Cerconota minna

Scientific classification
- Kingdom: Animalia
- Phylum: Arthropoda
- Clade: Pancrustacea
- Class: Insecta
- Order: Lepidoptera
- Family: Depressariidae
- Genus: Cerconota
- Species: C. minna
- Binomial name: Cerconota minna (Busck, 1914)
- Synonyms: Gonioterma minna Busck, 1914; Stenoma orthridia Meyrick, 1916;

= Cerconota minna =

- Authority: (Busck, 1914)
- Synonyms: Gonioterma minna Busck, 1914, Stenoma orthridia Meyrick, 1916

Species of moth

Cerconota minna is a moth of the family Depressariidae. It is found in Panama, the Guianas, Bolivia and Brazil.

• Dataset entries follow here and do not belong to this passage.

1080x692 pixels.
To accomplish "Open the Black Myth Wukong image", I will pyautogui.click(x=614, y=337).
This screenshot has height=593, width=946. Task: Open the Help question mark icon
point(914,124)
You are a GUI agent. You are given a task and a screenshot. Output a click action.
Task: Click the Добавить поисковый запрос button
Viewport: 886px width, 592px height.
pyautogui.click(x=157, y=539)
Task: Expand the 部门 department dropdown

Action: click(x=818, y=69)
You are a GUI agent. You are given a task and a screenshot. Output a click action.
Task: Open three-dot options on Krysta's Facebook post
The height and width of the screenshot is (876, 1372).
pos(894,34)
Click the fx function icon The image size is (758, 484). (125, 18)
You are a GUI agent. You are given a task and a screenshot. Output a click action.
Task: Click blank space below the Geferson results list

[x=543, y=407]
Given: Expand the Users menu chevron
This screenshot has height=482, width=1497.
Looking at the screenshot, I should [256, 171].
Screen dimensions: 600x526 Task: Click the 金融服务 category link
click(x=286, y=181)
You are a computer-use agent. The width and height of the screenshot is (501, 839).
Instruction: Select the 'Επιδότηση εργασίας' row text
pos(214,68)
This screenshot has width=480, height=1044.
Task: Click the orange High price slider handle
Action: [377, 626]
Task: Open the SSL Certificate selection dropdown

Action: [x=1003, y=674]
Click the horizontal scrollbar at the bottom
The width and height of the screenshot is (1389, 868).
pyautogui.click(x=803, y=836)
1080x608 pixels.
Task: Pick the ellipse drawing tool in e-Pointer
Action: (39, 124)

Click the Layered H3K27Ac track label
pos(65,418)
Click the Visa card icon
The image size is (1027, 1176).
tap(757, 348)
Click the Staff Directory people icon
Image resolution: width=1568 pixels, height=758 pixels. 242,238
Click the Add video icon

The wingspan is 23–25 mm. The forewings are fuscous with the costa narrowly suffused with pale purplish, towards the base darker purplish-fuscous, the extreme costal edge sometimes partially whitish. There is a narrow dark purplish-fuscous mark along the costa in the middle, and a stronger one on the costa from two-thirds to near the apex and a suffused purplish-brown streak from one-fourth of the dorsum to the lower angle of the cell, as well as a very indistinct small dark fuscous dot on the upper angle of the cell. A very faint darker waved line or series of dots is found from three-fourths of the costa to the dorsum near the tornus, obtusely bent in the disc. The terminal edge is tinged with bronzy-brown, with indistinct small dark fuscous dots. The hindwings are grey, darker posteriorly.